When you live in Texas during the summer months stunning heat is your constant companion. How do I rectify this problem? Simple: each May I lock my house, pack my car and drive north across the country towards the wilds of Michigan’s Upper Peninsula. The area is blessed with cool weather and is covered with lush forests filled with a wide variety of magnificent, towering trees. There are miles of two lane country roads which skirt well kept farms that are worked with both modern machines and horses.

Driving by a neighboring farm one morning I came upon a large field filled with grazing work horses. I got out of the car and walked to the corral fence. For the most part, the horses claim to fame seemed to be their size: exceptionally big. That is with one exception, a young mare—who was delicate in appearance and radiating natural beauty.

She was light brown in color, had a white stripe on her nose and the most gorgeous thick, blonde mane and long blonde eyelashes you could imagine. (I named her Dolly Parton immediately.)

Since my house was located near their pasture, on occasion I stopped by to visit Dolly. One day I asked the owner if I could take a short ride on one of his smaller horses.

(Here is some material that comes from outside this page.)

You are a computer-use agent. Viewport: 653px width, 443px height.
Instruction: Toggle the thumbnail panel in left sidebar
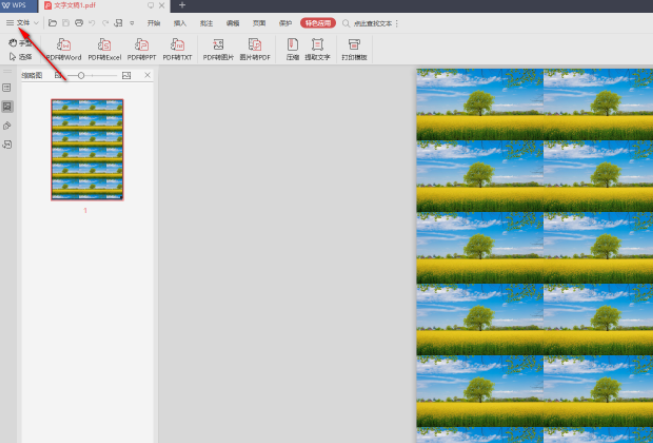[7, 106]
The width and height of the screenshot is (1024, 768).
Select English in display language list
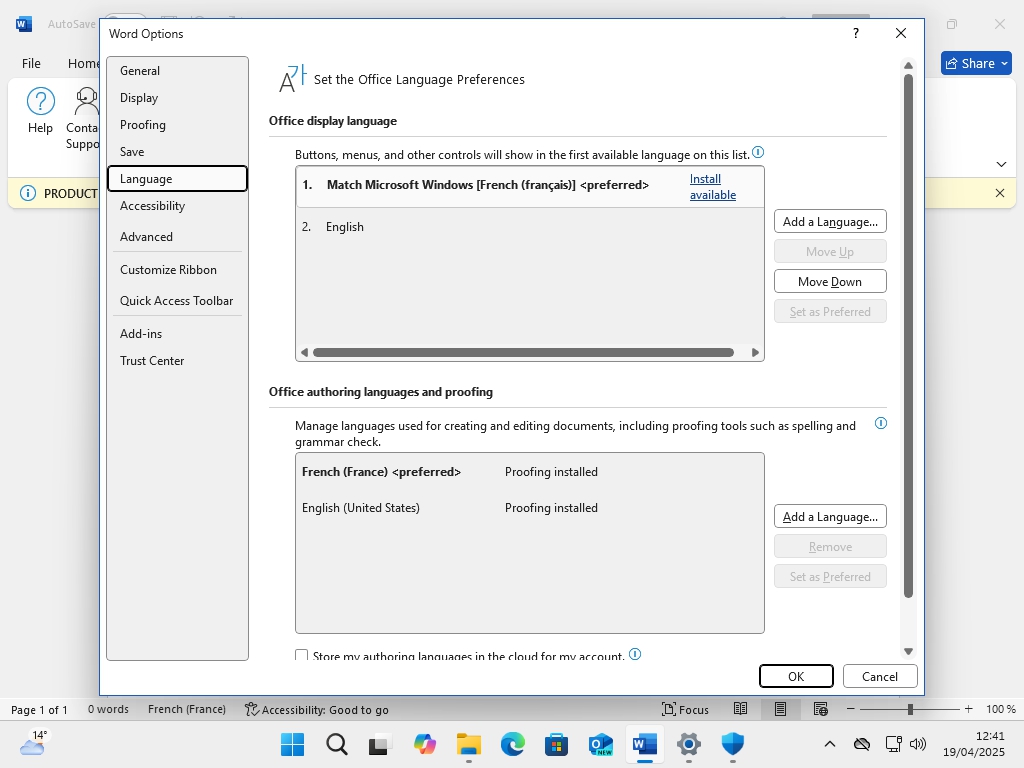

“Sure, we do have one small black horse, but he’s wild. His name is Bob, and you’ll need to be careful not to spook him . . . do you think you can handle him?"

“Not to worry," I exclaimed, and while trying to look like a country girl I added, “I have never fallen off a horse.” I neglected to mention I had only been on a horse on two occasions.

The next question followed: “Do you know how to put a saddle on?” the man inquired.

“Oh sure,” was my quick reply. “I can do that!”

Before he could change his mind, I picked up the saddle and slid it over Bob’s back. (No small feat since he was dancing around and looking at me with shifty eyes.) After checking the cinch and with a quick leg up, off I went.

Bob began at a slow trot with me sitting smartly in the saddle. Relishing my new sense of accomplishment and feeling brave, I gave good ol’ Bob a slight touch of encouragement with the heel of my boot. It was at that moment I discovered Bob had two speeds, slow and fast . . . nothing in between. Bob shifted into FAST.

Across the pasture we galloped at the speed of sound. It began to rain, the wind came up and the saddle began to slide sideways. Now picture this: I was no longer upright; the saddle (with me in it) was slowly sliding down towards the ground. Clutching the reins for dear life, I was actually riding on the side of horse with only one boot in a stirrup. The other leg was loose and pointing straight up in the air, my body no more than 4 inches from the muddy ground. I realized if I let go of the reins I would be dragged for a while with Bob’s hooves making mincemeat of me. Fearing I could not hold on another second, I lost my cool — like any damsel in distress — and I shouted: “HELP! HELP! HELP!”

Hearing my shouts, two of the hired hands ran out of the barn, jumped up on their horses and began a fast gallop towards me. I thought, “Just like the old movies, will I be saved in time?” Sure enough, cut off by one of the riders, Bob came to an abrupt halt which caused me to let go of the reins and get tossed smack-dab into a large puddle of muddy water directly in front of the run-away-horse — what a sorry sight that was. Believe it or not, as I lay there flat on my back, covered with dirt, small sticks and mud, my hero jumped off his horse, leaned over me and said, “Are you dead?” After considering the question I answered, “I can’t swear to it, but—I don’t think so.”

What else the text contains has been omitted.